Lynn
Strongin | Biography
Lynn Strongin
was born in New York City in 1939. Her father Edward I. Strongin was a
research psychologist, and her mother Marguerite (née Rosenblum)
was an artist who studied with Alexander Archipenko. Strongin's younger sister,
Martha Strongin Katz, was the founding violist of the Cleveland Quartet.
During the
war years, Strongin’s father, then a psychologist working with injured
and shell-shocked soldiers, was posted to numerous locations around the
Eastern and Southern States. Strongin’s mother, sister, and she lived in
cities, isolated hamlets, on small hardscrabble farms— wherever would keep
them close to her father.
Her family’s
travels through the South, when most establishments and neighbourhoods
prided themselves on their “no negroes, no Jews” policy, affected her deeply,
and explorations of those experiences are found throughout her work.
Strongin’s
parents divorced in 1949. In the summer of 1951, Strongin contracted polio
at the age of twelve. After a brief stay in a New York hospital, she was
moved to the New York State Rehabilitation Center at Haverstraw, New York,
where she stayed in the children’s ward for six months.
Upon her
return home, her mother moved the family into an apartment in Manhattan.
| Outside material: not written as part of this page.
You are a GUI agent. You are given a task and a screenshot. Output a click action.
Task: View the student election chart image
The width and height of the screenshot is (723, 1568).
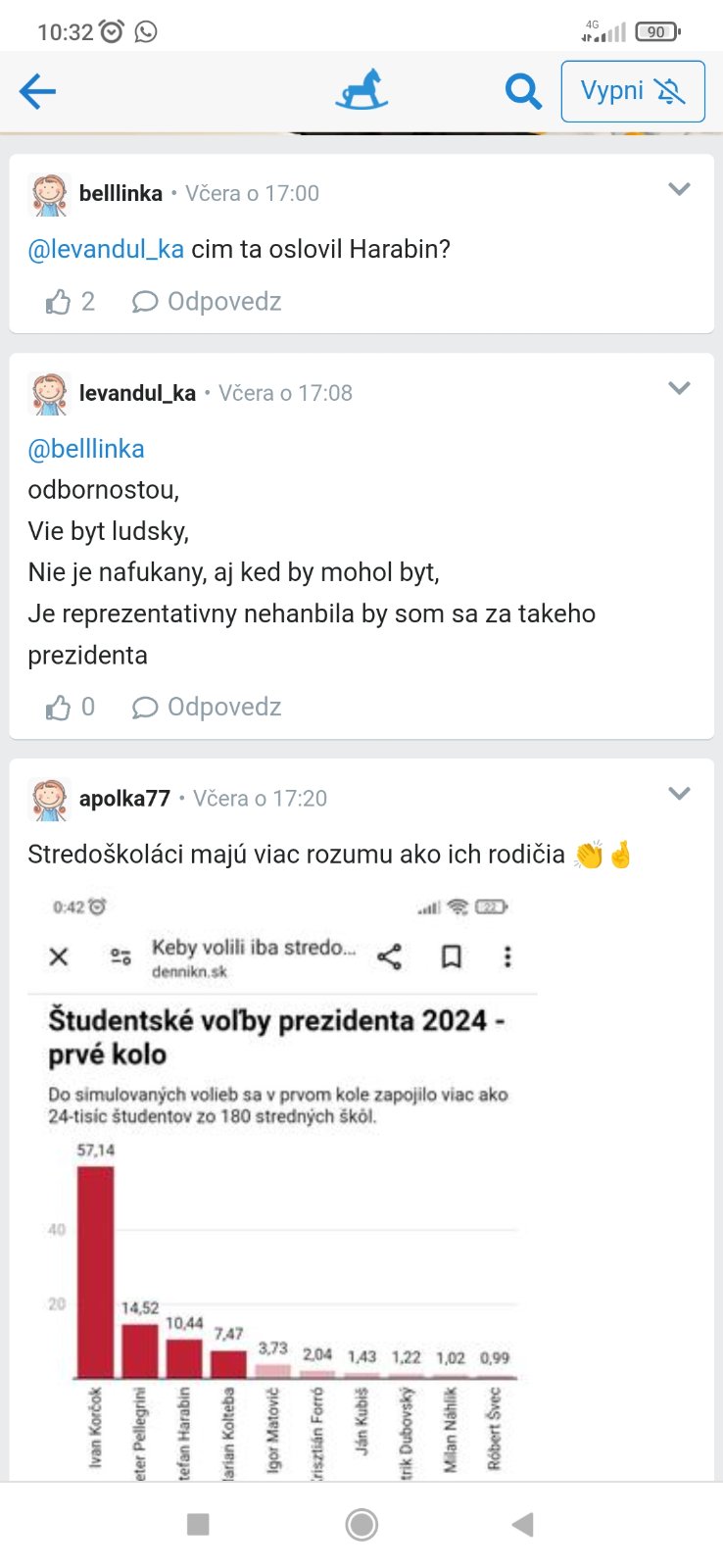(x=282, y=1186)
There, Strongin continued her schooling through the city’s home-schooling
program. She also studied piano while her sister studied the violin.
After graduating
from high school, Strongin first studied composition with Vittorio Giannini
at the Manhattan School of Music. When she found that music alone would
not provide the expressive forms her creativity demanded, she transferred
to Hunter College to study literature.
She graduated
from Hunter cum laude in 1962, and, having won a Woodrow Wilson Fellowship,
went to Stanford University where she obtained an M.A. in 1964.
After graduating
from Stanford, Strongin taught at various post-secondary institutions in
New York State and California. It was when she was teaching in the Berkeley/Oakland
area, that she connected with writers such as Denise Levertov, Robert Duncan,
Kay Boyle, Paul Mariah, and Josephine Miles.
In 1971,
Strongin moved to Albuquerque to start her Doctoral studies at the University
of New Mexico. In the same year, she received a National Endowment of the
Arts (NEA) Creative Writing grant; her first book, The Dwarf Cycle,
was published the next year.
From 1971
to 1979, Strongin lived, studied, and taught in Albuquerque. Her studies
in 1977-78 were supported by an American Association of University Women
(AAUW) Fellowship.
During her
time in Albuquerque, her other six poetry books were published. The last
book, Countrywoman/ Surgeon, was a candidate for the 1979 Elliston
Award.
In 1979,
Strongin moved to Canada for what was intended to be a short stay. She
remained, and now lives in her adopted land, British Columbia, Canada.